Just consider the line $y=x$ .

We claim that $f(x)$ intersects this line at some $x=\beta$ , where, $\beta \in (0,1)$

Proof:

We know that the slope of $y=x$ at $x=1$ is $1$ .

Given that $f(1)=1$ and $f'(1)>1$ . This implies that at the point $1$ , $f(x)$ intersects $y=x$ from under the line to above.

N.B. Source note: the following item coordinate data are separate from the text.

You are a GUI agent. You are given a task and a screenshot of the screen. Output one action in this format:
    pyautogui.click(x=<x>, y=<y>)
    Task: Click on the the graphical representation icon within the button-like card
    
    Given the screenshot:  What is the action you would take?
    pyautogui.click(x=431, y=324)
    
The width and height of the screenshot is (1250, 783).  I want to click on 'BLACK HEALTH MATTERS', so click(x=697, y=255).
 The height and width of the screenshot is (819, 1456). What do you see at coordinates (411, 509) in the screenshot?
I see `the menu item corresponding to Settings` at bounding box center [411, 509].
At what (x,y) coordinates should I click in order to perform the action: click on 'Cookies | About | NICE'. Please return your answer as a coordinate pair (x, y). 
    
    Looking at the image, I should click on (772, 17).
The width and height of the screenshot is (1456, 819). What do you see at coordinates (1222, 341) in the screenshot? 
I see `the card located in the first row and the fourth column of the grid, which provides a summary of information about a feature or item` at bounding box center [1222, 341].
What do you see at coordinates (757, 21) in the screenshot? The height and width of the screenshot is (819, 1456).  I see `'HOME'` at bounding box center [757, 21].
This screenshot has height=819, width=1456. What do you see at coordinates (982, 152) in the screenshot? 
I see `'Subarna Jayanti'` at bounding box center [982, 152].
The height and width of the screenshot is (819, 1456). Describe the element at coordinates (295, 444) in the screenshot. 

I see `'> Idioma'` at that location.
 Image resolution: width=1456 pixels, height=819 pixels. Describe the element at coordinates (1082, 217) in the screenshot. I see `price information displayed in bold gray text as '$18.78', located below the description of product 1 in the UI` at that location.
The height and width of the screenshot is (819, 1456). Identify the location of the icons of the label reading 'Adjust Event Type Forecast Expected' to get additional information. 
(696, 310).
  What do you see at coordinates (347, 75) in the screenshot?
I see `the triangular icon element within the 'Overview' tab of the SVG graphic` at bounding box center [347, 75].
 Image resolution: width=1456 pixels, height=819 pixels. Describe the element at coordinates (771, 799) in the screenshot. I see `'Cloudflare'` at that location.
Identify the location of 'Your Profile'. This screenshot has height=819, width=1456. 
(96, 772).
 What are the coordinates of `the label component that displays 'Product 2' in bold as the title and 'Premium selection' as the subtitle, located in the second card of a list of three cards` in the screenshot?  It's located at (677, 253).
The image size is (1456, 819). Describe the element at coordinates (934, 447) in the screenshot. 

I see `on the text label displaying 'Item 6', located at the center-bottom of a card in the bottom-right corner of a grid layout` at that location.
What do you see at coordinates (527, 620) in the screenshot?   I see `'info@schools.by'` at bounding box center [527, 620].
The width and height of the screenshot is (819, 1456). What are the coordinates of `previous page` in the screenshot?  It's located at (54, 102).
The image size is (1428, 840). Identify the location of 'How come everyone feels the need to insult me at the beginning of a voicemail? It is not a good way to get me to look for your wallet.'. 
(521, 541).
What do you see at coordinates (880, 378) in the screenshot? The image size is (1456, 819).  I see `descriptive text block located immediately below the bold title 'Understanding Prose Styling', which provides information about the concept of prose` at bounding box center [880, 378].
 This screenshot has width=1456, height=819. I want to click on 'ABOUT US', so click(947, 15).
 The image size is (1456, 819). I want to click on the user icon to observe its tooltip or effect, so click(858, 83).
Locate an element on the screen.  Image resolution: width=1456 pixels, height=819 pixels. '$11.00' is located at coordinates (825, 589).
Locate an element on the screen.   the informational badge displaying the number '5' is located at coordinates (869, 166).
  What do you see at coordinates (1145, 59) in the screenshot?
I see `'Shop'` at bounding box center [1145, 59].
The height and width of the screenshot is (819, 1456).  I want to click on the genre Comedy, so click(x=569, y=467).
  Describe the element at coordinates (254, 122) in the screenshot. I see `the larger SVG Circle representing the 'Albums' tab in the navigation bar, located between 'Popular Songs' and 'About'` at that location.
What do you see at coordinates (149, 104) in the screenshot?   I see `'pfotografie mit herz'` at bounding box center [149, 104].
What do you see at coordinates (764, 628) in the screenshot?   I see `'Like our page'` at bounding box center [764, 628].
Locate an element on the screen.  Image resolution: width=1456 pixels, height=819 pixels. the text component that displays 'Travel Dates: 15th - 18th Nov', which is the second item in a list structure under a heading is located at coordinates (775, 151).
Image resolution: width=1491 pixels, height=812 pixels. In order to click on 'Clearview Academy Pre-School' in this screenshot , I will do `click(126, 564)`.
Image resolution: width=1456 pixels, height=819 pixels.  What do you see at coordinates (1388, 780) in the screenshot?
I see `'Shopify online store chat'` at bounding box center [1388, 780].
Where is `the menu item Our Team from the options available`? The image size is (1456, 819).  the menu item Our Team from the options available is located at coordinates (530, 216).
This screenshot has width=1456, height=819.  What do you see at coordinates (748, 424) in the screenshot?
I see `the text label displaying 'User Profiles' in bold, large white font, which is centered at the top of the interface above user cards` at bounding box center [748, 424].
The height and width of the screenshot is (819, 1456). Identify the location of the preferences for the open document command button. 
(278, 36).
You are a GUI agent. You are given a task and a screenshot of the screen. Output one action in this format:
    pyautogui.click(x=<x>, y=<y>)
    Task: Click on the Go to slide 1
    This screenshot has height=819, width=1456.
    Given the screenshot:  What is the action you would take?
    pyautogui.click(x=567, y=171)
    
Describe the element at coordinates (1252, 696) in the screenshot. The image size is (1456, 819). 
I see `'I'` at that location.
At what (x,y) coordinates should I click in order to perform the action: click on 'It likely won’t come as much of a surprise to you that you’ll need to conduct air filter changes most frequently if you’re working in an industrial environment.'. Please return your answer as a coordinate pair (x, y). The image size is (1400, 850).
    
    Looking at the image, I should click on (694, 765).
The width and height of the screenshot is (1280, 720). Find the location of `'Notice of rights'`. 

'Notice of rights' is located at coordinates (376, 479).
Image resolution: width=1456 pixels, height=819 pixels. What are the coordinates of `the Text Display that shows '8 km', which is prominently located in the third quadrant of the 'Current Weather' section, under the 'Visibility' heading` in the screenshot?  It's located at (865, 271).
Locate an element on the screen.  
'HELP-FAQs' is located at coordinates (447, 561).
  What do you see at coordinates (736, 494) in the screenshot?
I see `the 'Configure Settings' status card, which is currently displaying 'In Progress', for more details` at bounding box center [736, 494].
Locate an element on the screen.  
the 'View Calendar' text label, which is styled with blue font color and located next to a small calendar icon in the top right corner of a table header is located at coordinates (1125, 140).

Converting this into formal language we may state that $f(1-\epsilon)<1$ and $f(1+\epsilon)>1$ for some $\epsilon \rightarrow 0^+$

Therefore, when $x \rightarrow 1^-$ , $f(x)$ lies below $y=x$ ......... $(\zeta_1)$

Now, given that $f(0)>0$ . This clearly states that $f(x)$ lies above $y=x$ when $x=0$ .......... $(\zeta_2)$

Combining $\zeta_1$ and $\zeta_2$ we may conclude that $f(x)$ must have intersected the line $y=x$ at some point in the interval of $(0,1)$ .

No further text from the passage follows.